Hier heeft de Tiense Suikerraffinaderij zich al voor gewapend, de grootste hervorming was deze van 2007-2008. Gans Europa kende toen immers een grote hervorming; ook binnen de Groep Südzucker waar de Tiense Suikerraffinaderij deel van uitmaakt. In ieder land waar de groep actief is, zijn veranderingen doorgevoerd. Ook in België, waardoor we met een zeer performant industrieel apparaat zitten, met krachtige telers. Ondanks dit moeten we ons aanpassen aan de wereld van morgen.

Meer volatiliteit

Guy Paternoster geeft aan dat in de toekomst de bietenprijs meer dan nu afhankelijk zal zijn van de suikerprijs. Nu is er een vaste minimumprijs, in de toekomst niet meer!
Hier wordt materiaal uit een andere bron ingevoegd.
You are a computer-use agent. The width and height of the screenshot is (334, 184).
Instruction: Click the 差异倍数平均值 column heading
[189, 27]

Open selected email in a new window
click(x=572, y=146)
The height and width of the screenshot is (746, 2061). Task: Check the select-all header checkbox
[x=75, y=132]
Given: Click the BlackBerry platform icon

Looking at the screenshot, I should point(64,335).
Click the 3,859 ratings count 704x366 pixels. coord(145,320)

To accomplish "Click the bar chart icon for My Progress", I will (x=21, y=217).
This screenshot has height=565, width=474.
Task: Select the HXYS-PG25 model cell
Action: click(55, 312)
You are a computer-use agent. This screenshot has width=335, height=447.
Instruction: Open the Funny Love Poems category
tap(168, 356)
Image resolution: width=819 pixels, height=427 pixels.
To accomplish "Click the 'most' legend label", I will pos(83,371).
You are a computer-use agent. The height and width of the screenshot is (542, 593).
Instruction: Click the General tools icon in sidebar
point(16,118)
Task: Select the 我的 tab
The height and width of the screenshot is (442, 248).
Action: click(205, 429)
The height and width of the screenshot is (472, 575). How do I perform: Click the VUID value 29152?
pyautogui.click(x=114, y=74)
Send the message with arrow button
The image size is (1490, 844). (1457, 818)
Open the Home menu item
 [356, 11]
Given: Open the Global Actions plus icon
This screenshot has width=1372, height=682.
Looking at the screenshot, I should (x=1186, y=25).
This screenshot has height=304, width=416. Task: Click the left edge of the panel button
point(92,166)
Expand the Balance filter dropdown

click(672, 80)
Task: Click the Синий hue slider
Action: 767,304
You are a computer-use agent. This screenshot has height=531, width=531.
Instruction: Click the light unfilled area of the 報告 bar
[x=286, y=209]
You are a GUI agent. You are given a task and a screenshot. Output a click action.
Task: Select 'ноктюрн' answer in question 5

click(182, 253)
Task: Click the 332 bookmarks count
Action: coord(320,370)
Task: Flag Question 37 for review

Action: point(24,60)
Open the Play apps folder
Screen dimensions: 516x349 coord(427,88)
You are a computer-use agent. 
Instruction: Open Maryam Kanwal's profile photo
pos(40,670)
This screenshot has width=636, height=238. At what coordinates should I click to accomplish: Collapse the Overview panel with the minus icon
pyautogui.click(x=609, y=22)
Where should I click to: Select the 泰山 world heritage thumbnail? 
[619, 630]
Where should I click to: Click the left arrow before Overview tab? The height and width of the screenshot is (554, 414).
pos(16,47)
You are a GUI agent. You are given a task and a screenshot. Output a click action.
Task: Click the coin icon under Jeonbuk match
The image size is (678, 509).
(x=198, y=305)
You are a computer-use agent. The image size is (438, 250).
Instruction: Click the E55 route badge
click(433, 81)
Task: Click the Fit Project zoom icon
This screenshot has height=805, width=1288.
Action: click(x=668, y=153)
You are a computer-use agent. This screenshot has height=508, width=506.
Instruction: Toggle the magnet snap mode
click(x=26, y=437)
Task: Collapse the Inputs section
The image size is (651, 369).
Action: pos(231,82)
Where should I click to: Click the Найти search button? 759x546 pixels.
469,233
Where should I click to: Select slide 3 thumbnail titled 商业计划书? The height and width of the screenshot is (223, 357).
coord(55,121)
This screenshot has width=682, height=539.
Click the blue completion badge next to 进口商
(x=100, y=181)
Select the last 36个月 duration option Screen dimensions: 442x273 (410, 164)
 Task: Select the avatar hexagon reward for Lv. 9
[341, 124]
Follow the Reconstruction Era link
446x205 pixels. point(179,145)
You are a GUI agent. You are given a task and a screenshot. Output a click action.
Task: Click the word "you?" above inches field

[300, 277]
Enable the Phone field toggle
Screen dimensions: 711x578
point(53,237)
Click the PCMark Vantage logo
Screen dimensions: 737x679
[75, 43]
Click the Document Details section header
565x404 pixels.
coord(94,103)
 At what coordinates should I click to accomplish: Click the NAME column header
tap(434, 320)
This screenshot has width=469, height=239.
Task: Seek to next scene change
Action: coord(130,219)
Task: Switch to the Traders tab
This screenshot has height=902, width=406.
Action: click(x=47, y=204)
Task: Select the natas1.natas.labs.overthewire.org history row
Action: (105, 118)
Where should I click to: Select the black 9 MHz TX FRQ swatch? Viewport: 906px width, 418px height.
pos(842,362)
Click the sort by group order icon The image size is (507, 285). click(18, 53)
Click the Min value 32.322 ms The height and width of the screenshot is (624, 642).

En de markt(prijs) zal volatieler zijn dan in het verleden doordat de markt niet meer geregeld wordt door quota. Bijkomend wordt 1/3de van de suikerconsumptie nu in Europa gedekt door import van suiker waarvan de prijs onderhevig is aan deze op de wereldmarkt. Twee jaar geleden zagen we een grote daling van de suikerprijs met bijna 40% (van 700 euro/ton richting 425 euro). Dit door de invloed van de suikerprijzen op de wereldmarkt. De grootste daling van de prijs zullen we dus al wel meegemaakt hebben.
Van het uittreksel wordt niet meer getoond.